SJB and Olswang among top firms on Warner's £487m Parlophone purchase
Olswang, SJ Berwin and Jones Day are among the firms landing key roles in the high-profile acquisition of record label Parlophone by Warner Music.
The all-cash transaction, valued at £487m, was signed yesterday (7 January).
Parlophone, home to the likes of Blur, Pink Floyd and Coldplay, was formerly a part of UK music company EMI.
SJ Berwin was instructed by Universal, a unit of French media giant Vivendi, on the Parlophone deal with a team comprising corporate partners Will Holder and Mark Sanders, senior partner Stephen Kon and competition partner Philipp Girardet.
Paris corporate partner Etienne Bouriscan led the team advising on France law matters, while Frankfurt corporate partner Michael Cziesla headed up the team providing German law counsel.

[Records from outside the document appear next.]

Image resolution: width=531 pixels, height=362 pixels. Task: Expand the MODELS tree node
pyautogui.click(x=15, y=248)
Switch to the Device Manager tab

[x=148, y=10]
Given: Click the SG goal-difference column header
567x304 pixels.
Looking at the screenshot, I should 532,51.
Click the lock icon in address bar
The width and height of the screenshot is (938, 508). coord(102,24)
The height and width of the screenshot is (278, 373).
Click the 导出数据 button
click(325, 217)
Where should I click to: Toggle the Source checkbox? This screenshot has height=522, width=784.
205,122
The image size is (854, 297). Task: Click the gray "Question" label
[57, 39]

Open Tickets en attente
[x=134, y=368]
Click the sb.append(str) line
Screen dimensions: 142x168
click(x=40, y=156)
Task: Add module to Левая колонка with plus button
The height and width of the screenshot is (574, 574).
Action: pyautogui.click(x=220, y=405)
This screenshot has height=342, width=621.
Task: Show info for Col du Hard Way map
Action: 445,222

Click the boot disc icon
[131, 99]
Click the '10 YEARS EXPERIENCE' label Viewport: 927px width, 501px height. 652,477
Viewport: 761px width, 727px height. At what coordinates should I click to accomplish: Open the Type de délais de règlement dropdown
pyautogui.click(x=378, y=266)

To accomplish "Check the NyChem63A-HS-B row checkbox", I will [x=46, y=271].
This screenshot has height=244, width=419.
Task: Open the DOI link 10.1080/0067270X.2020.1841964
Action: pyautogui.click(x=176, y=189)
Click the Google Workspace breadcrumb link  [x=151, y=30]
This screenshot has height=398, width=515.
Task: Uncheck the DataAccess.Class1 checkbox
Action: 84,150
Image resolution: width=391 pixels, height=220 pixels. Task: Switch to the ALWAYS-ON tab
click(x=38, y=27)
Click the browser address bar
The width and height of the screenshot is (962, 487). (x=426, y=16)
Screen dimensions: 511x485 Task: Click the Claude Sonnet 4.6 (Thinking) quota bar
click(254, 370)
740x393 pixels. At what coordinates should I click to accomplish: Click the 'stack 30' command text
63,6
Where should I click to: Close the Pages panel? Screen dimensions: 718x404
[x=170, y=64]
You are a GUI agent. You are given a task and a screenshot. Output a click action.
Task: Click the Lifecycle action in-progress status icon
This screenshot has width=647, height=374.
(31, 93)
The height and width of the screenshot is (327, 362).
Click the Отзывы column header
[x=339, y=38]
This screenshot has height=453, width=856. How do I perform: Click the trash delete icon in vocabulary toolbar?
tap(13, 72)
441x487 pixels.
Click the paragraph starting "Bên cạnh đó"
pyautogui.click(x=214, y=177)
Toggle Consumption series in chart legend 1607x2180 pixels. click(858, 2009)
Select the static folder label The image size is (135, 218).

Universal general counsel Richard Constant said: “This was an extremely complex transaction carried out under close regulatory supervision and Will Holder, Mark Sanders, Stephen Kon and Philipp Girardet at SJ Berwin and their teams were instrumental in delivering an extremely good result for us in a very constrained time frame. Their ability to deliver for their client is, in my view, incomparable.”
Shearman & Sterling advised Vivendi with a team comprising London M&A partner Jeremy Kutner, New York M&A partner Clare O’Brien, capital markets partner Robert Evans and finance partner Steven Sherman.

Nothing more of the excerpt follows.